Aliás, se não há Cracolândia, por que a Guarda Civil Metropolitana e a Polícia Militar continuam indo retirar pertences e reprimir dia sim dia não os usuários de crack da região da Boca do Lixo?

Mas, quem imagina Osmar Terra caminhando como um cidadão comum nas ruas do centro de São Paulo? Não, não mesmo. Chegamos ao contrassenso de um Ministro do Desenvolvimento Social apoiar ações de repressão e higienismo.

Para fundamentar a sua opinião, o Ministro lança mão das mais velhas táticas empregadas no discurso conservador. Diz que a Cracolândia é a ponta de um processo que revela um crescimento “epidêmico” no consumo de drogas, responsável pelo aumento da violência, e que é resultado de “décadas de omissão e “experimentos” mal-sucedidos”.

* (Sobre a “epidemia de Crack”, vale ler entrevista do Dr. Dartiu Xavier)

Agora, vamos aos fatos. É bem verdade a pontuação dele, quando afirma que há omissão e experimentos mal-sucedidos. No entanto, a resposta de Doria ao problema é que, na realidade, representa a continuidade das políticas de drogas amplamente adotadas em São Paulo: internações compulsórias em clínicas desconhecidas, repressão em larga escala e contínua por agentes do estado, seja federal, estadual ou municipal, violações de direitos humanos, retirada de pertences etc.

Políticas públicas que de fato pensem na moradia, trabalho, assistência social e saúde voltado para usuários de crack na cidade de São Paulo são escassas e, aquelas que tentaram atuar dessa maneira, como o De Braços Abertos, Doria tratou de exterminar na primeira oportunidade.

O que Osmar Terra crítica é exatamente o que está elogiando.

No entanto, fiquem atentos.

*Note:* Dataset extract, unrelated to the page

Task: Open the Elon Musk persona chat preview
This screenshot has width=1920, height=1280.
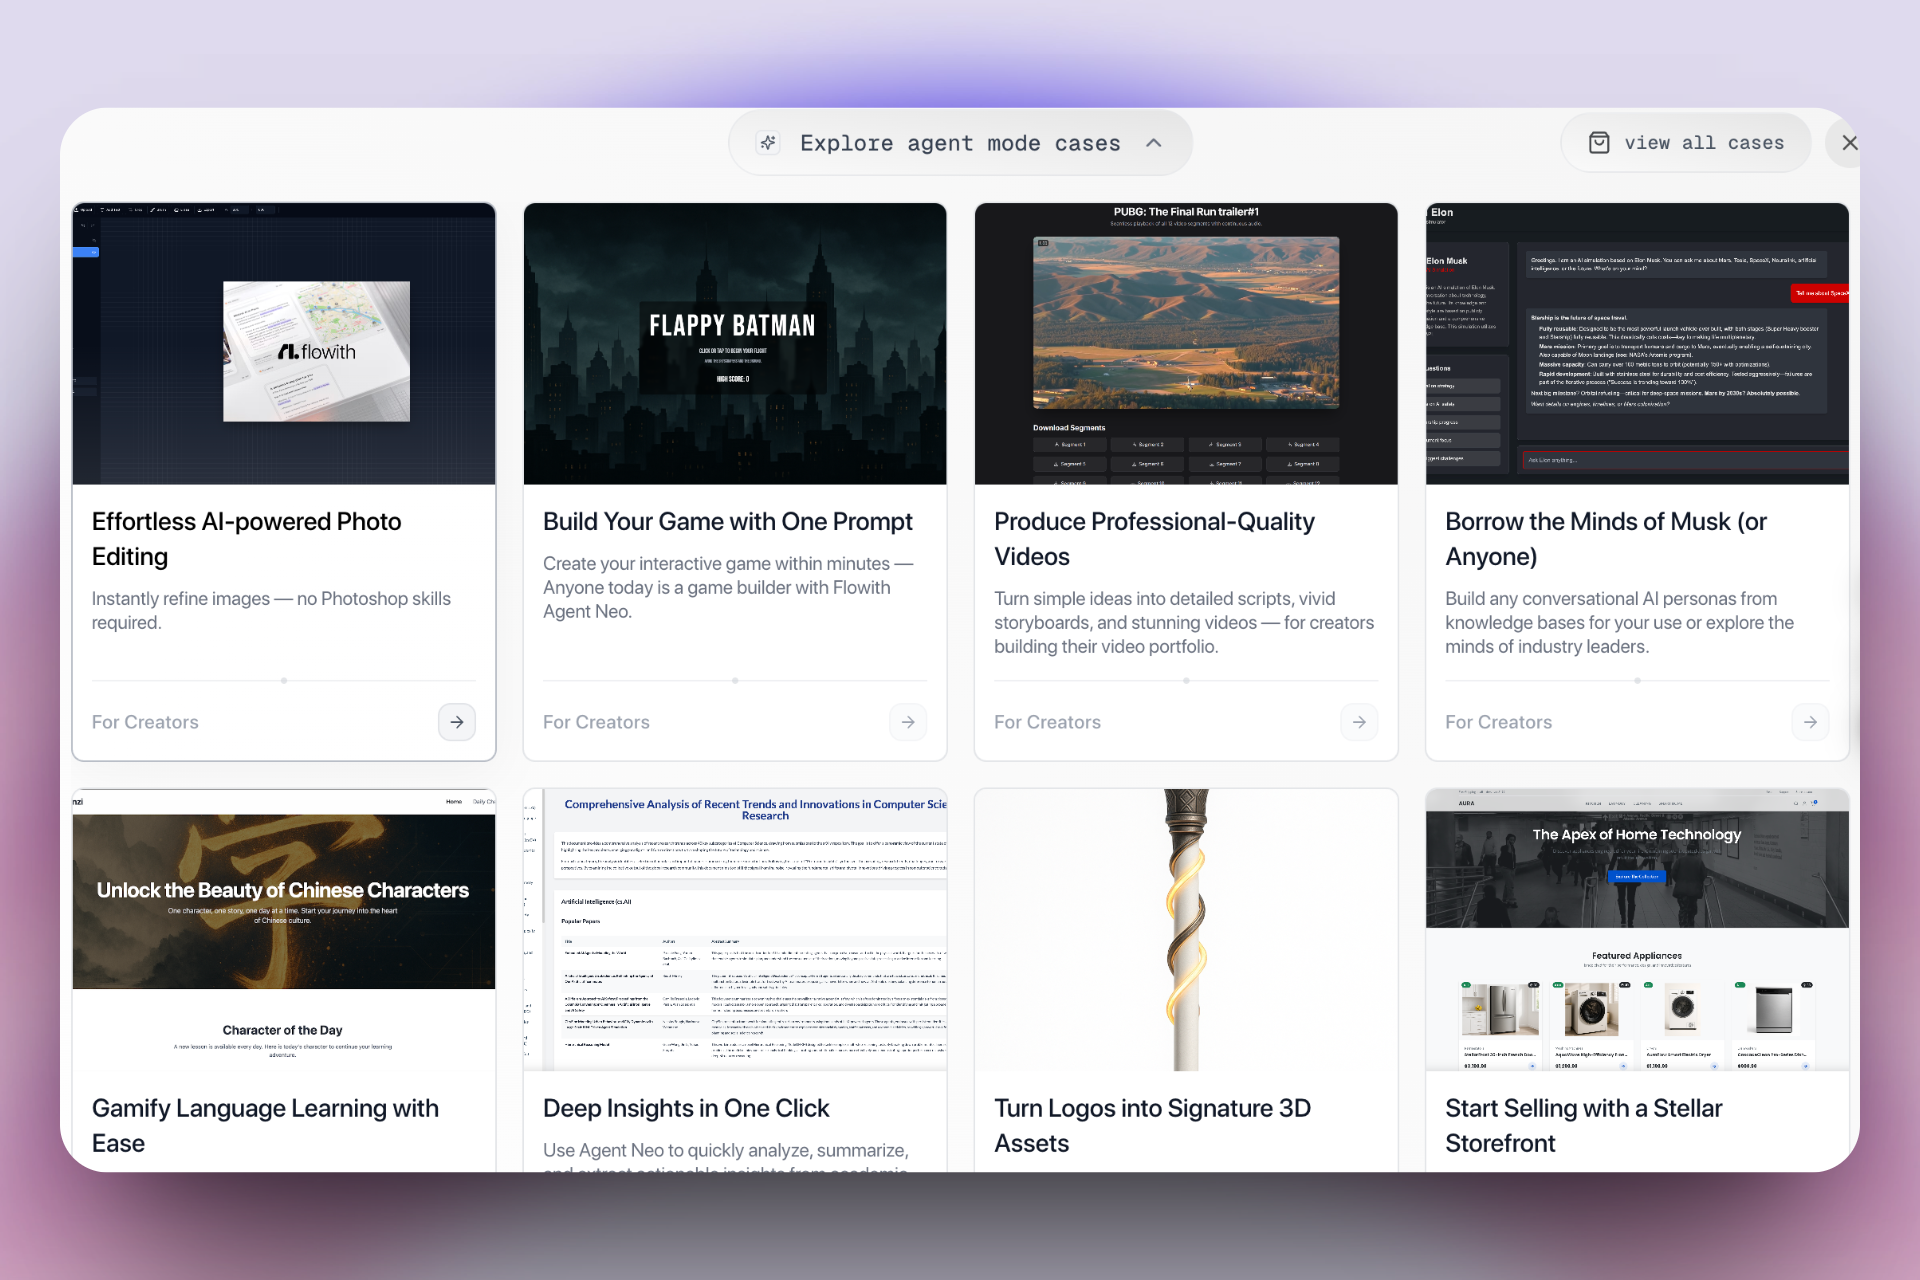Action: pos(1637,344)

Quando diz “experimentos” entre aspas, o Ministro está se referindo à chamada política de redução de danos, que em seu artigo, Terra chama de “correntes filosóficas, sem base científica”.

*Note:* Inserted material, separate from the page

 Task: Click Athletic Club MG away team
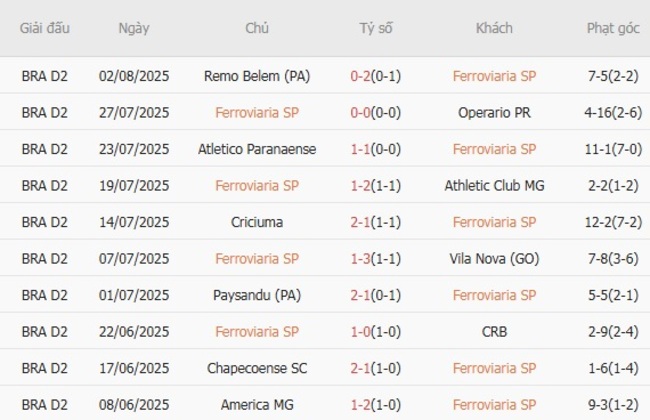(x=493, y=186)
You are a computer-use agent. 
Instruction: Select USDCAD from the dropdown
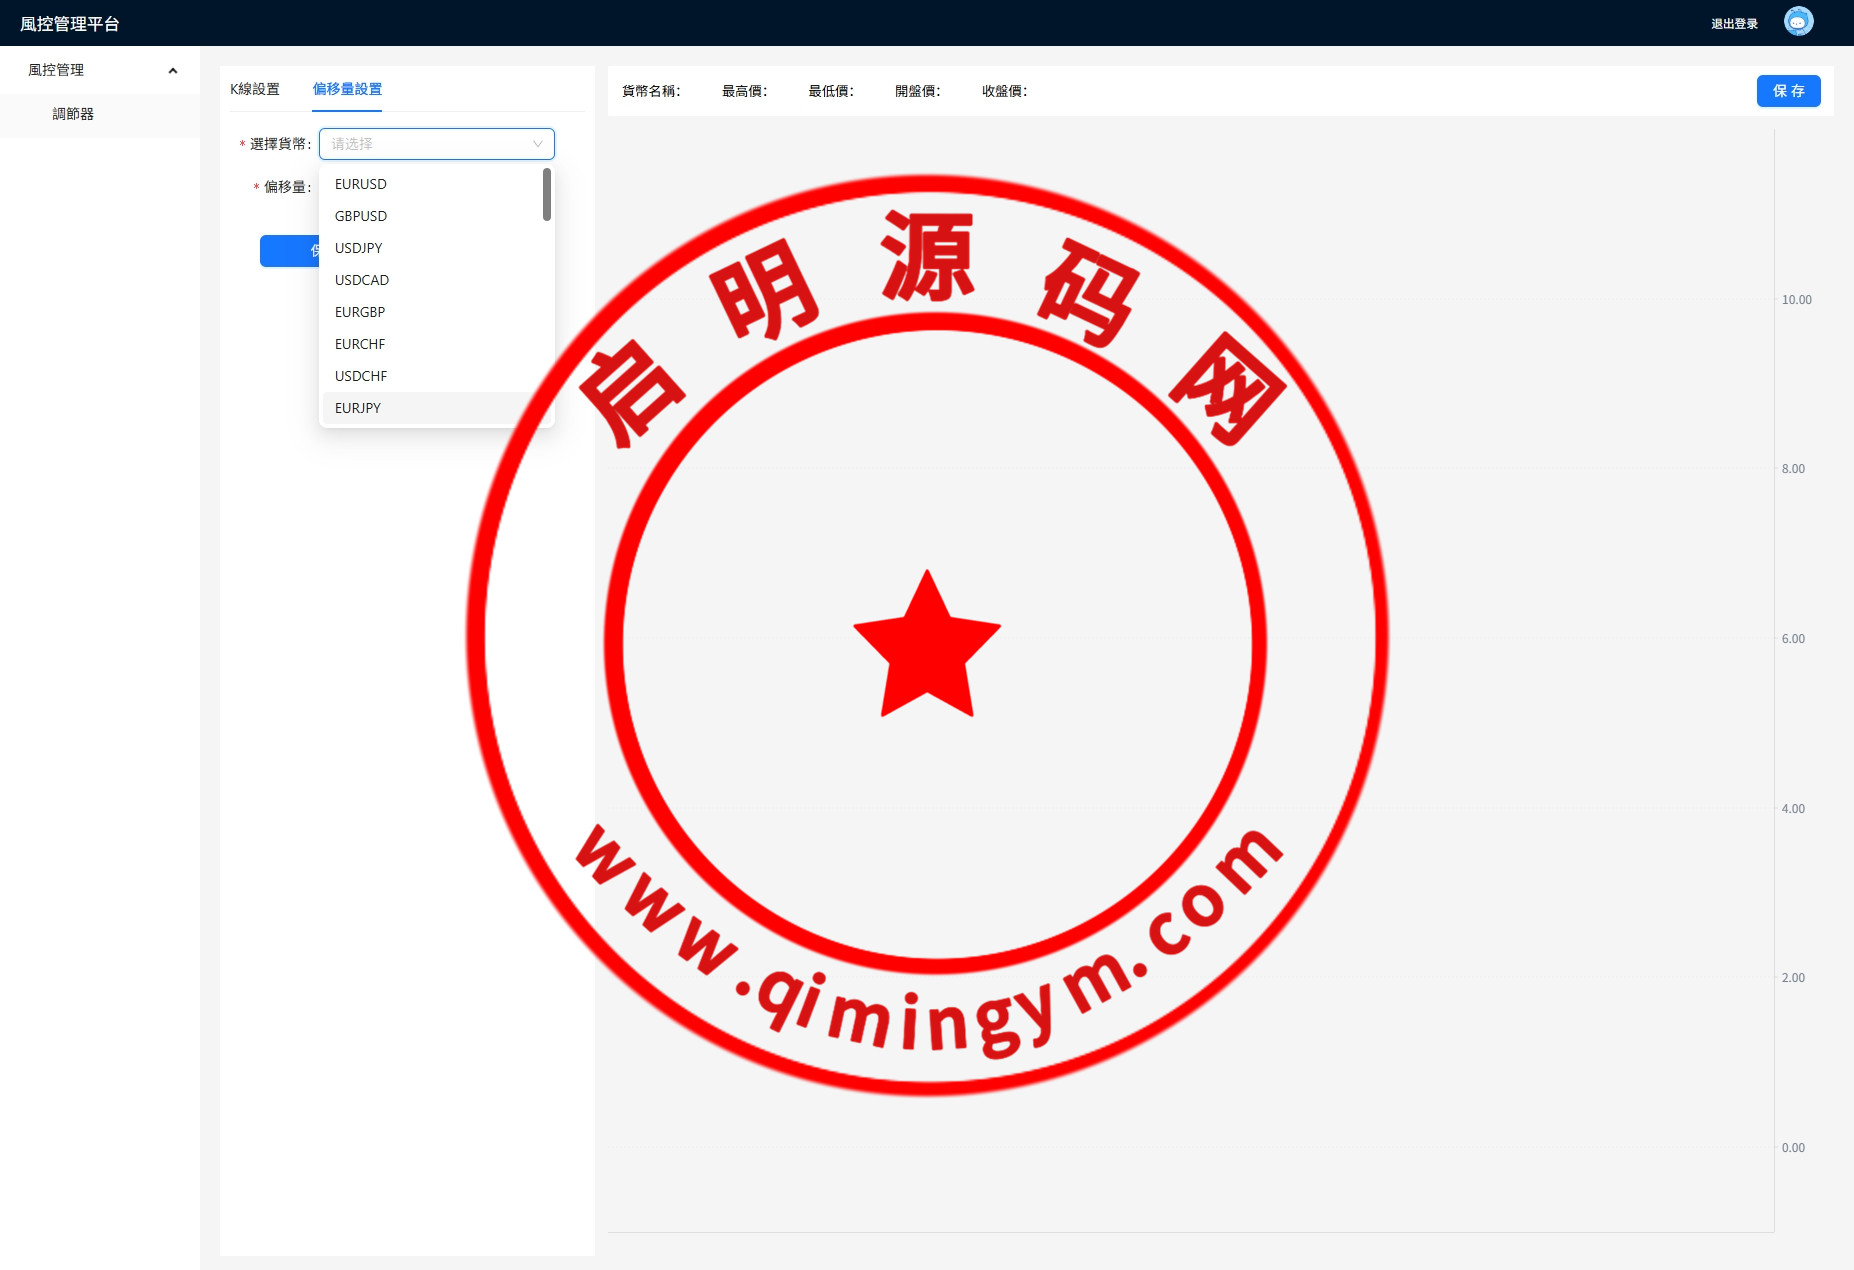click(x=362, y=280)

Na Cracolândia de São Paulo, a “corrente filosófica sem base científica”, ou seja, redução de danos, foi implantada pela gestão de Fernando Haddad (PT), que foi sucedido por Doria. Os resultados, mensurados por um grupo de pesquisadores da Unicamp em parceria com a ONG Open Society, demonstraram que:

– 84,75% dos usuários diminuíram o consumo de drogas;

– 52,52% retomaram contato com a família;

– 84,66% estão em tratamento médico.

Evidente que se ater somente aos números pode gerar distorções na análise, mas quais os resultados dos programas Redenção, do Doria, e Recomeço, do Alckmin? Há mais de 20 anos que o PSDB comanda o Governo do Estado e foi sob a sua batuta que nasceu a Cracolândia e o PCC, a facção criminosa mais poderosa do país.

Não há avanço algum na política de guerra às drogas adotada pelo Estado e pela Cidade de São Paulo nas gestões tucanas. O que se vê é um crescimento de mais de 200 mil presos nas penitenciárias nos últimos 20 anos, sendo cerca de 1/3 por tráfico de drogas. Quando finalmente em liberdade, faltam empregos e oportunidades, o que explica o porquê de 67% da população da Cracolândia ser de ex-detentos.

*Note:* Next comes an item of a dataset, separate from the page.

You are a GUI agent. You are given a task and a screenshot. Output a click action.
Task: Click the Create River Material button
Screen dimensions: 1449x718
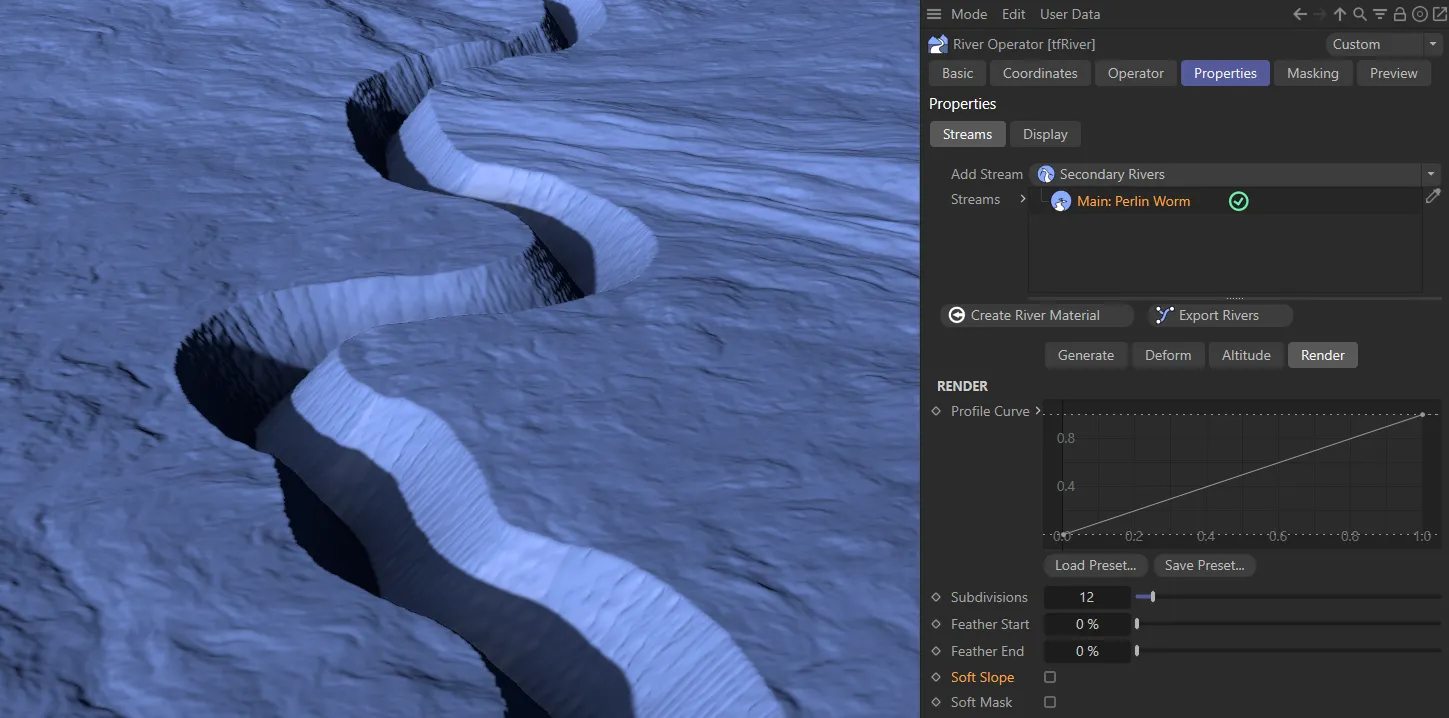tap(1036, 315)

Osmar Terra só consegue dar respostas vazias, sem apresentar quaisquer dados que as fundamentam. Ao dizer que a “internação compulsória é necessária nos casos mais graves” porque o crack “age com muita rapidez e intensidade dentro do cérebro” e dessa forma gera o vício, não consegue explicar o porquê até hoje esse método nunca funcionou, sendo que grande maioria dos internados tem recaídas após o tratamento, muitas vezes por não haver qualquer acompanhamento.

Manter usuários presos em clínicas sob forte efeito de medicamentos e depois jogá-los nas ruas é a política de drogas que vai solucionar o problema da Cracolândia?

Fica mais fácil entender o apoio irrestrito observando o histórico de Osmar Terra enquanto deputado federal. Ele é autor do projeto que altera a Lei de Drogas, aumentando de 6 para 8 anos de prisão a pena mínima por tráfico de drogas e facilita o processo para internações compulsórias.

Também apresentou, junto ao deputado Giovani Cherini (PR-RS), projeto que acaba com o regime semiaberto no sistema penitenciário, o que representa atualmente, de acordo com o Infopen de 2014, 15% da população carcerária, cerca de 90 mil detidos. Com a lei, qualquer pessoa condenada a mais de 4 anos cumpre em regime fechado.

“A intervenção na “cracolândia” inicia um novo ciclo de compreensão e ação em defesa dos mais vulneráveis e de proteção a toda sociedade. Parabéns, São Paulo!”, encerra Osmar no seu artigo. Seria cômico se não fosse trágico.